レノボ・ジャパンは4月28日、テレワーク実施率を高めるために経営者が行うべき3つの決断として、提言を発表した。同社は2020年4月以降、テレワーク率を平時で約90%、緊急事態宣言期間中は97~98%を達成するなど、持続性のあるテレワークを実現している。

1つ目の提言は「幹部社員は会社に来てはいけない」だ。同社では、経営幹部が率先してリモート勤務をしているため、重要な意思決定はすべてオンライン会議で行われている。主要な会議がすべてオンラインで実施されているため、テレワーク勤務でも意思決定に参加できないといった不利がないという。

幹部への報告がオンラインでされるため、資料のペーパーレス化も進み、テレワーク中の社員への情報展開も簡単に行える。
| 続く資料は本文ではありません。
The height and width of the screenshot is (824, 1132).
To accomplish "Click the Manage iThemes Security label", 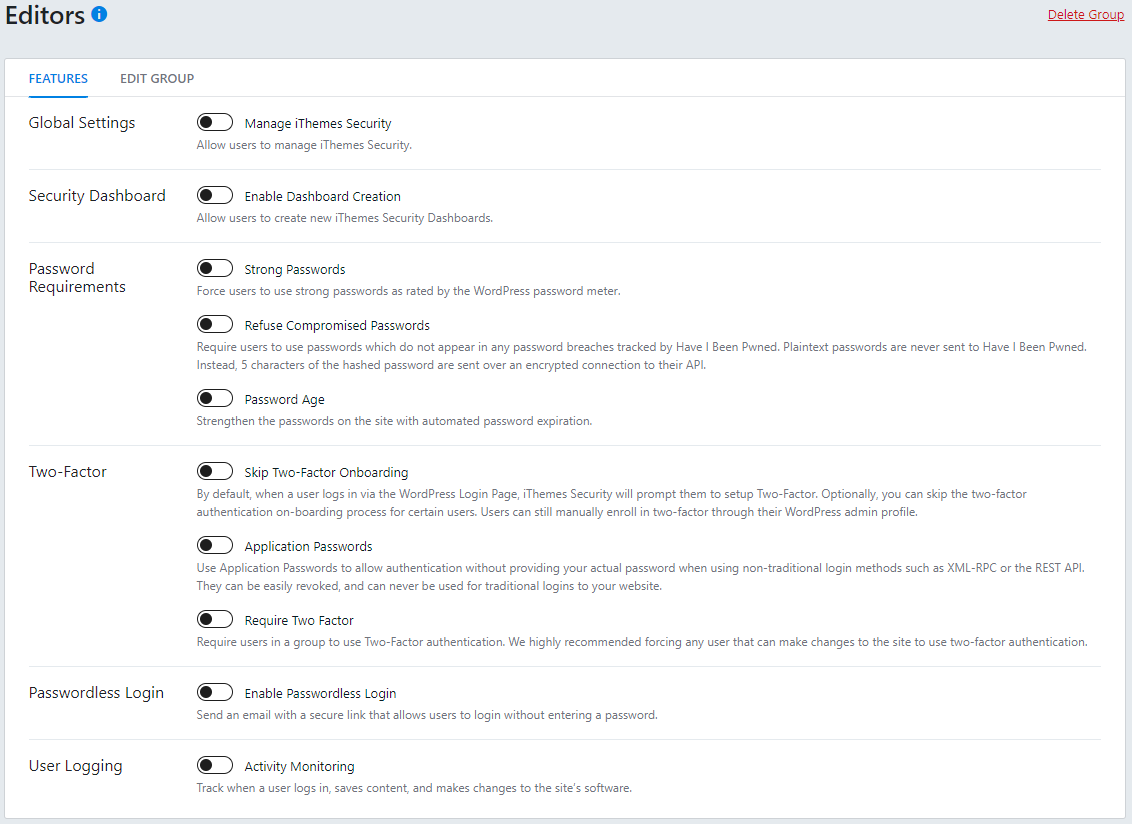I will pyautogui.click(x=318, y=123).
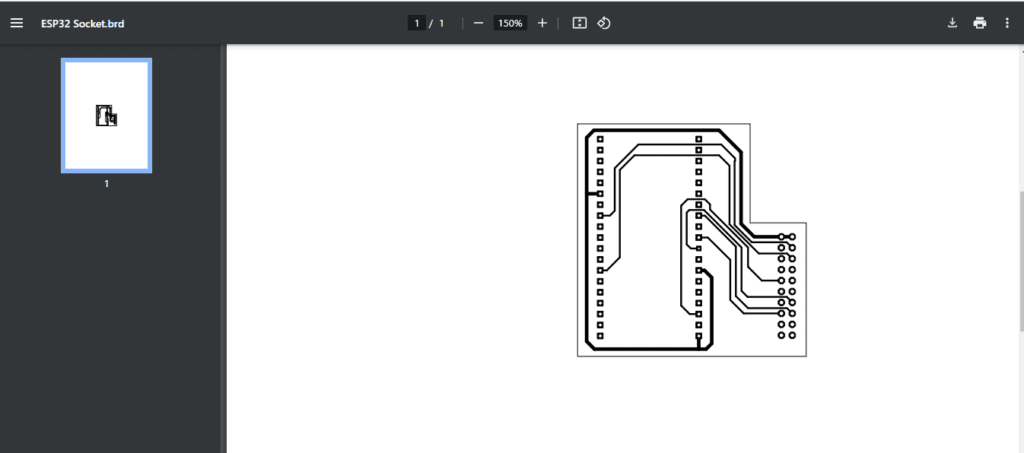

これにより出社しないと情報から取り残されるという不安、また実務上も事業所勤務の従業員とテレワーク勤務の従業員の情報格差が払拭されるとしている。

レノボの社内調査ではテレワークにより生産性が下がったという声は7%であり、さらに9割の社員が事業所にいないため、「上司の評価や同僚の目を気にして出社する」という必要性すらなくなり、テレワークが常態化するサイクルが回っている。

2つ目の提言は「テレワーク中の社員を監視しようとしてはいけない」だ。テレワークを推進する上で、社員の勤務実態を把握しようと、さまざまな監視ツールやレポートツールが提案されている。しかし、同社では従業員を信頼する性善説に立った仕組みづくりが重要である、という学びを過去5年以上にわたる実践から体得しており、結果としてこうしたツールは導入していないという。

3つ目の提言は「勤務時間中の雑談チャット、気分転換を奨励する」だ。事業所勤務の中で行われている立ち話や雑談が自然な情報共有になり、社員同士の絆も強めている。テレワーク中はこうしたちょっとしたコミュニケーションがとりにくくなることから、レノボではチャットツールの活用を奨励している。

また、同社では就業時間内であっても、気分転換の運動や短時間の外出などは社員の裁量に任されている。一見モラル低下や業務効率の低下につながるように思われるが、こうした取り組みもあって、「テレワークによりワークライフバランスが改善された」と回答した社員が78%に上っているという。